Aunque para muchos es increíble —incluso para mí—, ni la niña ni yo nos contagiamos. Tuvimos tres PCR negativas en fila. El aislamiento de las personas contagiadas sí funciona. Nosotros tenemos un apartamento que nos permite eso, pero entendemos que hay familias multigeneracionales en dónde la situación es más complicada. Por eso, cuando estemos considerando ponernos en alguna situación en la que nos expongamos a posibles contagios, vale preguntarse no qué nos puede hacer el coronavirus sino qué pudiera hacerle a nuestros seres queridos.
¿Y ahora qué?
Cuando Andrés me dijo que tenía covid, confieso que entré en pánico. Tantos meses de confinamiento y cuidados extremos, y el coronavirus igual nos cayó. Le hemos dado muchas vueltas al asunto y todavía no sabemos quién pudo contagiar a Andrés: pudo ser un día que tuvo que ir a la oficina a hacer una llamada porque nuestro teléfono fijo Cantv nunca lo vinieron a arreglar; pudo ser en una visita que su hermano hizo a Caracas y en la que fueron juntos a hacer diligencias; pudo ser en una visita cualquier a la bomba de gasolina o al mercado. No saber creo era lo más aterrador, sobre todo cuando creímos que estábamos siendo muy cuidadosos con el uso de máscaras, el distanciamiento social y el lavado de manos.

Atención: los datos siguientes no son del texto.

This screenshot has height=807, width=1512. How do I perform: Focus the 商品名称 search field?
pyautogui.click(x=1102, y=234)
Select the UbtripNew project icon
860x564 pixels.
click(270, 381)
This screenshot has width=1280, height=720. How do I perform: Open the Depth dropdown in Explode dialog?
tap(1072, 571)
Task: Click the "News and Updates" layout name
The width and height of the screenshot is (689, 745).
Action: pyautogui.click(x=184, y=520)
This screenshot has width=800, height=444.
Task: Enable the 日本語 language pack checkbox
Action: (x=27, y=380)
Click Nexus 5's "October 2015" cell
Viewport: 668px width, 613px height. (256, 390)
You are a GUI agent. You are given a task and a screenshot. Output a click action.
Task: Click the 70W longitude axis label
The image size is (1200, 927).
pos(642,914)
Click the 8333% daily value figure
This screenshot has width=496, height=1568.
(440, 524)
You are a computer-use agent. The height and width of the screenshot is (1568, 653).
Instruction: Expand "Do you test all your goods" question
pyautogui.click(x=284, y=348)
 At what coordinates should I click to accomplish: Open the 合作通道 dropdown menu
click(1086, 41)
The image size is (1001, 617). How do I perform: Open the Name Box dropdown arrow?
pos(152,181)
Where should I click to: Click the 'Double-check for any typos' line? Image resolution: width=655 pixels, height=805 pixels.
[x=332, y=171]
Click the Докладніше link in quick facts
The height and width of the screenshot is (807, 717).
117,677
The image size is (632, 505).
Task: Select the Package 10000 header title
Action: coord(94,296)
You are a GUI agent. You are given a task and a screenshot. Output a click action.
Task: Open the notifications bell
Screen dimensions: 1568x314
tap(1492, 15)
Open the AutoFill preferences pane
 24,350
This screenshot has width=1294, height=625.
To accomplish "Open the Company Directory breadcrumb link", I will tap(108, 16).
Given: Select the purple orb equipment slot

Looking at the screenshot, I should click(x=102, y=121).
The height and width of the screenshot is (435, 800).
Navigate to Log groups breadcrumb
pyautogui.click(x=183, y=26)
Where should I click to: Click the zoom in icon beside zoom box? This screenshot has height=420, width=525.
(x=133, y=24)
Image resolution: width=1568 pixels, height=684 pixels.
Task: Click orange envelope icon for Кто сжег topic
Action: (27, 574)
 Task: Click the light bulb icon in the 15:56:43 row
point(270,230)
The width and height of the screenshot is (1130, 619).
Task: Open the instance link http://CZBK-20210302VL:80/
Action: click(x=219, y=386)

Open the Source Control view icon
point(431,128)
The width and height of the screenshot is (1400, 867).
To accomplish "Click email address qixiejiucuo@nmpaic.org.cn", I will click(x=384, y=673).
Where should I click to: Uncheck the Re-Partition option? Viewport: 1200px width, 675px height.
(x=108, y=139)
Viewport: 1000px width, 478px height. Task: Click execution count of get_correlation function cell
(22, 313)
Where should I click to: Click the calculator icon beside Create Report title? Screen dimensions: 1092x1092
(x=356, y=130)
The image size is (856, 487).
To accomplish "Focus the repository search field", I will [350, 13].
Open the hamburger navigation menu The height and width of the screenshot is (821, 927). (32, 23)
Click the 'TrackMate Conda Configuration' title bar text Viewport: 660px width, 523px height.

La pandemia sigue y la bastante errada noción de que el covid está de vacaciones se traducirá en un crecimiento de contagios que difícilmente se podrá negar. Si bien no está en nuestras manos implementar políticas para contener los contagios en Venezuela, al menos Andrés será ese conocido que tuvo covid por un descuido con su máscara o lavado de manos; mi hija y yo seremos evidencia de que el aislamiento sí funciona para evitar contagios; y espero todos los que lean esta pieza sean replicadores del mensaje de que con el covid-19 no se juega.